If there are allegations of other types of mishandling of classified information, we would refer the matter to DS for investigation and a damage assessment resulting from the mishandling of that information. If, however, the allegations involve aspects of employee misconduct we would coordinate with DS to address the separate aspects of the case. Once an investigation is opened, agents will begin to gather the evidence and coordinate with the Department of Justice prosecutors to develop the case.
We conduct our investigations according to investigative procedures established by the Federal law enforcement community. This includes reviews of relevant files and documentation as well as interviews with and written statements from complainants, witnesses, technical experts, and subjects of investigations. Investigators use various law enforcement techniques, such as issuing Inspector General subpoenas duces tecum, consensually monitoring conversations, conducting surveillances, and executing search warrants.
Administrative Phase of an Investigation
When a criminal investigation is initiated, the Department may take some immediate administrative actions to safeguard the integrity of Department operations.
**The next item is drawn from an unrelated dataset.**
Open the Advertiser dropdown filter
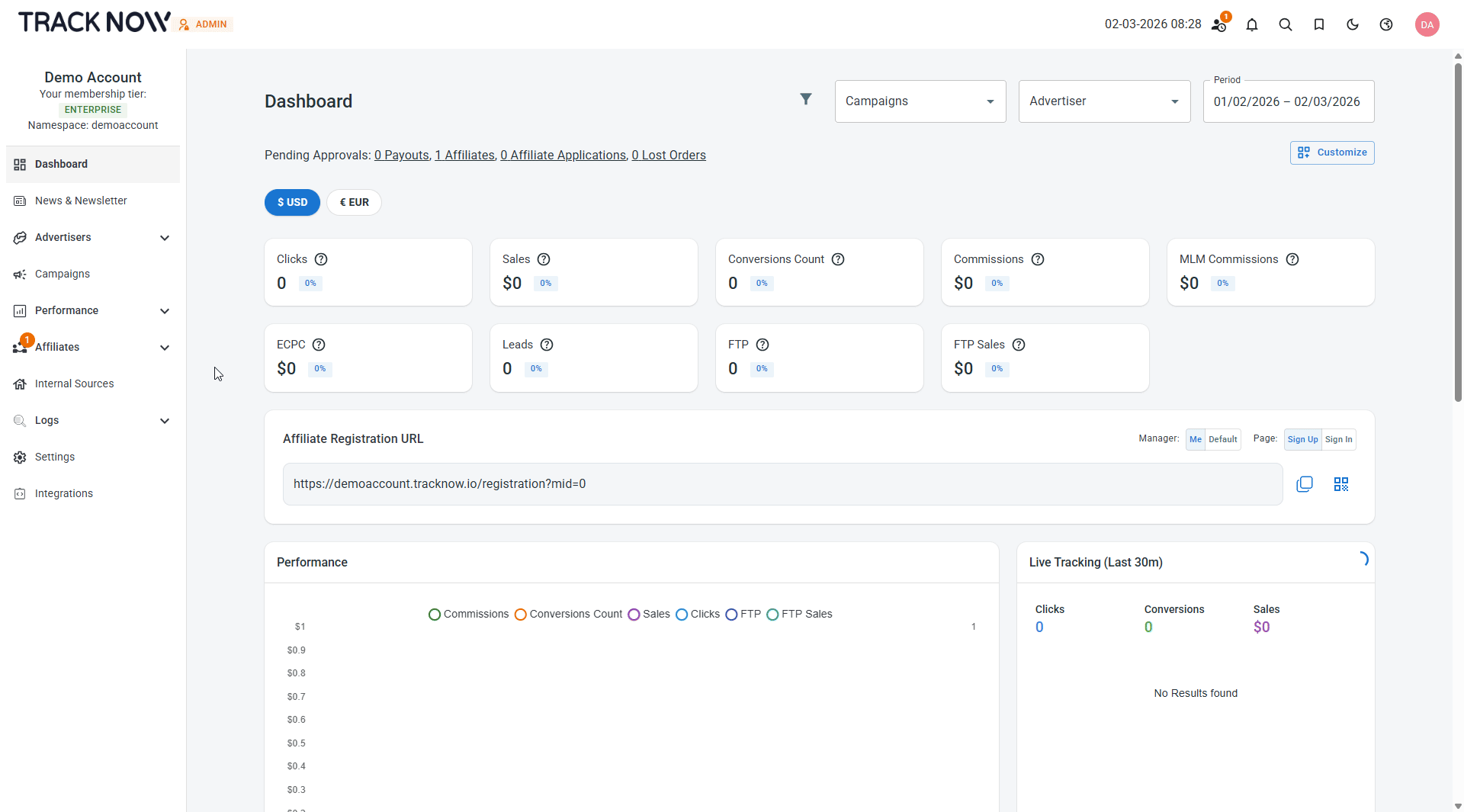 pos(1103,101)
For example, it may place the subject of the investigation on administrative leave, suspending the individual's security clearance or building pass, or temporarily detailing the individual to a non-sensitive position pending completion of the investigation. If a criminal investigation is declined for prosecution, it will typically be referred to the Department for administrative or disciplinary action ranging from admonishment or reprimand to suspension or removal.
***********
Conclusion
In summary, Mr. Chairman, I am encouraged by the actions taken by Department management to correct the physical and procedural security deficiencies at Main State that we have noted in our work. Yet of equal if not greater importance is continuous vigilance by all Department personnel and an ongoing commitment to maintain and enforce the highest level of security awareness and compliance.
This concludes my prepared statement, and I am delighted to answer any
questions that you may have regarding my statement.